Extrait du document |
Les fleuves étaient là bien avant que les hommes ne tracent des frontières politiques. Aussi est-il fréquent qu’un même fleuve traverse plusieurs pays, ce qui peut être source de tensions et conflits. La construction de barrages ou de canaux, les pratiques d’irrigation dans un pays en amont peuvent modifier le débit des fleuves et rivières, privant d’eau les pays situés en aval et créant ainsi d’importantes tensions entre les États. Au sein même d’un pays, les travaux entrepris sur le lit des fleuves, destinés, par exemple, à approvisionner les zones urbaines peuvent priver d’eau des zones rurales et manquer à l’activité pastorale ou agricole. Et donc menacer la survie des populations.
Le cas du Canal de Jonglei, au Sud-Soudan, est un véritable symbole de la nécessaire gestion concertée des ressources en eau. Ce tout nouveau pays, le 193e reconnu par les Nations Unies, possède un des plus grands marais du monde, où viennent se perdre les eaux du Nil pendant leur long parcours a travers l’Afrique.
Dans les années 70, l’Egypte et le Soudan avaient commencé à creuser un canal, le Canal Jonglei, pour amener directement les eaux du Nil – car quand il passe dans le marais, il perd une grande quantité de son eau – qui s’évapore sous le soleil… Ils espéraient ainsi récupérer l’équivalent d’un dixième du débit du fleuve. Une colossale roue pelleteuse, qui arrachait chaque tour l’équivalent d’une piscine olympique de terre fut alors installée et commença a creuser le fameux canal. Au cœur de ce marais, une créature de fer et d’acier, roue-pelleteuse de 2 300 tonnes, haute comme un immeuble de cinq étages, trône rouillée et abandonnée, au milieu du marais…
Ce projet aurait eu des conséquences désastreuses pour les Dinkas, qui habitent la région, et qui auraient vu leur environnement naturel asséché, et la survie de leur bétail mis en danger. La révolte s’organise, avec parmi: parmi les meneurs du mouvement, John Garang, qui avait étudié aux États-Unis dans les années 70 et y avait rédigé une thèse de doctorat sur les injustices inhérentes au projet du canal Jonglei.

Consignes |
A) D'après l'extrait, quelle part du débit du Nil l'Égypte et le Soudan espéraient-ils récupérer grâce au canal de Jonglei ?
B) Résumez l'extrait en deux phrases.
Les items n'ont aucun rôle dans ce travail.

Extraits de données |
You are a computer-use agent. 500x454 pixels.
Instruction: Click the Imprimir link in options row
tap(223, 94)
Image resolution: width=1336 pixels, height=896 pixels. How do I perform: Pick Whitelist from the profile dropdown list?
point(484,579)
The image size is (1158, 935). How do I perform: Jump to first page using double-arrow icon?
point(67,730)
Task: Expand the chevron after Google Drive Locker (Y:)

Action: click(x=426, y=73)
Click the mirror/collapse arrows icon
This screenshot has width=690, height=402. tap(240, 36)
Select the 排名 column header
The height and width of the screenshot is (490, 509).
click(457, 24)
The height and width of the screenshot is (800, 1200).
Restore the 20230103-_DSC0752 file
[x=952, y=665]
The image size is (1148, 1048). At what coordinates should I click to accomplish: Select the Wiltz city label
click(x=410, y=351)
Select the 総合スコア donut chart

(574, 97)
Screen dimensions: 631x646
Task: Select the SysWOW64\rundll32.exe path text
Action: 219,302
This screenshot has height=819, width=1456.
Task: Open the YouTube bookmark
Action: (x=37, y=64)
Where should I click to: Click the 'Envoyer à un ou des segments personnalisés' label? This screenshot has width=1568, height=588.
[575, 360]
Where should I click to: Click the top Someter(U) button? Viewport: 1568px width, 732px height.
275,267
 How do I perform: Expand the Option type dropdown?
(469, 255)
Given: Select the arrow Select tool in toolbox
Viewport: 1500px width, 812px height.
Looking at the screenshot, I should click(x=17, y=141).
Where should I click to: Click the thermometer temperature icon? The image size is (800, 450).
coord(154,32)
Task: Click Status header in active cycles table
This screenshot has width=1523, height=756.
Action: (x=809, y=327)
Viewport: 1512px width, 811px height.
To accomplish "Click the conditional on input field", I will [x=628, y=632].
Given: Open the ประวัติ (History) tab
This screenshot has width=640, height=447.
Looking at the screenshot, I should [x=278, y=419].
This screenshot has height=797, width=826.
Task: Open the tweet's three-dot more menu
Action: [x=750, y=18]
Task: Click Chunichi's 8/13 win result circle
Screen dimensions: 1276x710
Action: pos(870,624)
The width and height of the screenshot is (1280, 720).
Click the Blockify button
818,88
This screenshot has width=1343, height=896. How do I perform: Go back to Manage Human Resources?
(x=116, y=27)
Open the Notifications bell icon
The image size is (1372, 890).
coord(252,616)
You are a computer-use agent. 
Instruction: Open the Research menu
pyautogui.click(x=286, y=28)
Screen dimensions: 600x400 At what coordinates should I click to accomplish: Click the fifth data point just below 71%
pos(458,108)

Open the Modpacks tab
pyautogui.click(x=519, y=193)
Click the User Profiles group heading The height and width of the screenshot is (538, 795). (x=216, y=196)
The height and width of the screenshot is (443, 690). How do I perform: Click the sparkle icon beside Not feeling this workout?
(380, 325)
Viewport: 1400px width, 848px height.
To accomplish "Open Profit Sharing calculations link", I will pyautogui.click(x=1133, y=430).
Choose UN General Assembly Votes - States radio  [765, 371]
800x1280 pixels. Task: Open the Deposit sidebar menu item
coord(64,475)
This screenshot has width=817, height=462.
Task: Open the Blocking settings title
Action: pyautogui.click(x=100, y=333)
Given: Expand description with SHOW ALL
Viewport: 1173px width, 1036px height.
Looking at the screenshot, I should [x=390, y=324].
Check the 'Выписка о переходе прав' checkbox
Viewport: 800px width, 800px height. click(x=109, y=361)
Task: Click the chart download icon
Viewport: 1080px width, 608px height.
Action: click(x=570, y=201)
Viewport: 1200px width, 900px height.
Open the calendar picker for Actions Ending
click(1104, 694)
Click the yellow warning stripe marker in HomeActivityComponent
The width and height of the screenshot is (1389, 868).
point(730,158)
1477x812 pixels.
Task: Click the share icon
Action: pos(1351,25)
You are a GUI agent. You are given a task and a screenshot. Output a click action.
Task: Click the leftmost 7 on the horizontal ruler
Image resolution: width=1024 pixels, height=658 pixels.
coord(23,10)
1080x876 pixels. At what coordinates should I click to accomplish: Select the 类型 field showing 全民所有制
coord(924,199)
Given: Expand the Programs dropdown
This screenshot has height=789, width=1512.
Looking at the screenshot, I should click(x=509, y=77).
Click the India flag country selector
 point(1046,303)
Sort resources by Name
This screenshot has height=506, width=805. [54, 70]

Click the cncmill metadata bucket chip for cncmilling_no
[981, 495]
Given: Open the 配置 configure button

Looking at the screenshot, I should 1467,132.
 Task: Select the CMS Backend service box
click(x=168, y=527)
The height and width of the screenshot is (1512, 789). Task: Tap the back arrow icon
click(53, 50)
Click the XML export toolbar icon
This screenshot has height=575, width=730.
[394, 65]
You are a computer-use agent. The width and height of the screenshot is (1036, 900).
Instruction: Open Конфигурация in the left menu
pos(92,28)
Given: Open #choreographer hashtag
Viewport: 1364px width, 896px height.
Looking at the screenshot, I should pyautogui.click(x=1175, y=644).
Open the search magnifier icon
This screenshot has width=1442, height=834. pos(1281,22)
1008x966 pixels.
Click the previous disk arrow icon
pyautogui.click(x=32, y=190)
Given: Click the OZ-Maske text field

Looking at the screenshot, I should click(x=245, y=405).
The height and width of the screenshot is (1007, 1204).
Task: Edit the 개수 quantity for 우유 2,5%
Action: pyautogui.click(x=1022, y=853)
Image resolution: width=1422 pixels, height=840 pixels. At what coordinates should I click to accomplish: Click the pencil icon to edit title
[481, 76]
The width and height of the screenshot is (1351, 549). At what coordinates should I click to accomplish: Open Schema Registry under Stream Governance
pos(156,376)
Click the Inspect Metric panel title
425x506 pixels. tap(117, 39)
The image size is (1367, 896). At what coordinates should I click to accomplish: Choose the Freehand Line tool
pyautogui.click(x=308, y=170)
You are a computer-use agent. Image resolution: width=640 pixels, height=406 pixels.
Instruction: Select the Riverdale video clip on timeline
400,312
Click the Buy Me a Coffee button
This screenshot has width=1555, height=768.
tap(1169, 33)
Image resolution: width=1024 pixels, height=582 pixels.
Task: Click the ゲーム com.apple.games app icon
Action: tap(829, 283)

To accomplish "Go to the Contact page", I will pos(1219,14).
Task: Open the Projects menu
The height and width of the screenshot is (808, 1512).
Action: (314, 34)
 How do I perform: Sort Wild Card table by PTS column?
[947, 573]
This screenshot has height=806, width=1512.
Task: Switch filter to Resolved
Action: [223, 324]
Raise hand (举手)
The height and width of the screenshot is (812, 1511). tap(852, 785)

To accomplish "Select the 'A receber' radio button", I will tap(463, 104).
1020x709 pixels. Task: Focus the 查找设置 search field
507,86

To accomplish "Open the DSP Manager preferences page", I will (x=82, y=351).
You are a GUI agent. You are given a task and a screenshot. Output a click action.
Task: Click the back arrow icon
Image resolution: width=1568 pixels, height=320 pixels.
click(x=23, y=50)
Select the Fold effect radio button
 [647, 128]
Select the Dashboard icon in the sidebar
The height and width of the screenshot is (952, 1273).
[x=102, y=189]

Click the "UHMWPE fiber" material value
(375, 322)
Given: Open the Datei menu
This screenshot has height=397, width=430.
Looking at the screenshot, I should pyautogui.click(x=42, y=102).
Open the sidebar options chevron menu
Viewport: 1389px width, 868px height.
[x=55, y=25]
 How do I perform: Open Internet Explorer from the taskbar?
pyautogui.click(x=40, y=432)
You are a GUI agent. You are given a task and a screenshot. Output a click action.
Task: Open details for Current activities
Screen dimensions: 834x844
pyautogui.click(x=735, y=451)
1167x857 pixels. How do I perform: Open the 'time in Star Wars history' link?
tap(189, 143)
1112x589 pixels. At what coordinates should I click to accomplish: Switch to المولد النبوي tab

Corrigé des exercices |
A) L'équivalent d'un dixième du débit du fleuve.

B) Comme un même fleuve traverse souvent plusieurs pays, les barrages, les canaux ou l'irrigation réalisés en amont peuvent priver d'eau les pays situés en aval et créer d'importantes tensions entre les États. Le canal de Jonglei, que l'Égypte et le Soudan avaient commencé à creuser dans les années 70 pour éviter que les eaux du Nil ne se perdent dans un immense marais du Sud-Soudan, aurait asséché le milieu des Dinkas et menacé leur bétail, ce qui a suscité une révolte dont John Garang fut l'un des meneurs.